Jubiläum einer skandinavischen Ikone: 100 Jahre Finn Juhl
Text von Susanne Fritz
Schweiz
07.03.12
Am 30. Januar 2012 wäre der weltbekannte dänische Möbeldesigner und Architekt Finn Juhl, der im Jahr 1989 verstarb, 100 Jahre alt geworden. .Mit Veranstaltungen auf der ganzen Welt, von Tokyo über Köln und Mailand bis zurück in seine Heimat Kopenhagen, wird sein Lebenswerk geehrt.
Chieftain Chair von Onecollection, entworfen von Finn Juhl 1949
Chieftain Chair von Onecollection, entworfen von Finn Juhl 1949
×Ausgebildet als Architekt an der Royal Danish Academy of Fine Arts, School of Architecture, begann Finn Juhl seine Karriere als Architekt im renommierten Büro seines ehemaligen Professors Wilhelm Lauritzen.
Nebenher entwarf er für sein eigenes Apartment Möbelstücke, die er vom Möbelschreiner Niels Vodder herstellen liess.
Juhl nahm mit einigen seiner Entwürfe an der Ausstellung der Kunstschreiner-Gilde an der Royal Danish Academy of Fine Arts teil.
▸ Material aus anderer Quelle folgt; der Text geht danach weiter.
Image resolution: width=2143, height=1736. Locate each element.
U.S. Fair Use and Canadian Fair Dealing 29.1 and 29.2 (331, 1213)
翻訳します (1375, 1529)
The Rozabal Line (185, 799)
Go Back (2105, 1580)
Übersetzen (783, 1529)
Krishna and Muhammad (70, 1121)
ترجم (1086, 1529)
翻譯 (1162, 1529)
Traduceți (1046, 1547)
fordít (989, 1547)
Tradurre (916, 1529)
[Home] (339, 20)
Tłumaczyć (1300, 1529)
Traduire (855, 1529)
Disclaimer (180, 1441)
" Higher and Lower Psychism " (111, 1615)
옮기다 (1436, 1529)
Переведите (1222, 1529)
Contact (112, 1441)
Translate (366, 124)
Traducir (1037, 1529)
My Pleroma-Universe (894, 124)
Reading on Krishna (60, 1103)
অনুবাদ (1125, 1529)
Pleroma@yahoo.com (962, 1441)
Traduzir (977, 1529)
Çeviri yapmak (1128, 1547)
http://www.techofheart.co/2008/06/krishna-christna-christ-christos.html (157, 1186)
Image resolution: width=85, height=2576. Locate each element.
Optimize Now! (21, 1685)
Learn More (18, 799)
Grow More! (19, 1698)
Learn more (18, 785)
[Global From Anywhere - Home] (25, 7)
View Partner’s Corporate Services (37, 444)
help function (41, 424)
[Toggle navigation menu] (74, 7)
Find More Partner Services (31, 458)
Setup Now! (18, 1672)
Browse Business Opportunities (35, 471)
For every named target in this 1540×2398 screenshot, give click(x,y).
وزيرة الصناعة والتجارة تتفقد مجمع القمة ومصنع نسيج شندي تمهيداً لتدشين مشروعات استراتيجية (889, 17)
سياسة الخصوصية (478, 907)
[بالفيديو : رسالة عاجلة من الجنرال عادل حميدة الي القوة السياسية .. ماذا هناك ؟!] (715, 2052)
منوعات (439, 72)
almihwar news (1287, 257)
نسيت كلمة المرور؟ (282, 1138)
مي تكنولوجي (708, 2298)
Als Architekt hatte er einen anderen Ansatz als die Kunstschreiner, er näherte sich unbefangener an die Materie an. So erlangte er durch seine organische und skulpturale Formensprache viel Aufmerksamkeit. In Folge begann ab 1937 eine erfolgreiche Zusammenarbeit von Finn Juhl mit Niels Vodder, die bis 1959 andauern sollte und deren Erfolg unter anderem darin begründet lag, dass Vodder Juhls Entwürfe, die sich als Kunstwerke vom Serienprodukt distanzierten, verstand und gekonnt umsetzte. Zusammen entwickelten sie neue Techniken für die Produktion von Möbeln mit dem für den Innenbereich neuen Material Teakholz: dieses war durch intensive Rodungen auf den Phillipinnen aufgrund des Pazifikkrieges nun günstig auf dem Weltmarkt zu haben.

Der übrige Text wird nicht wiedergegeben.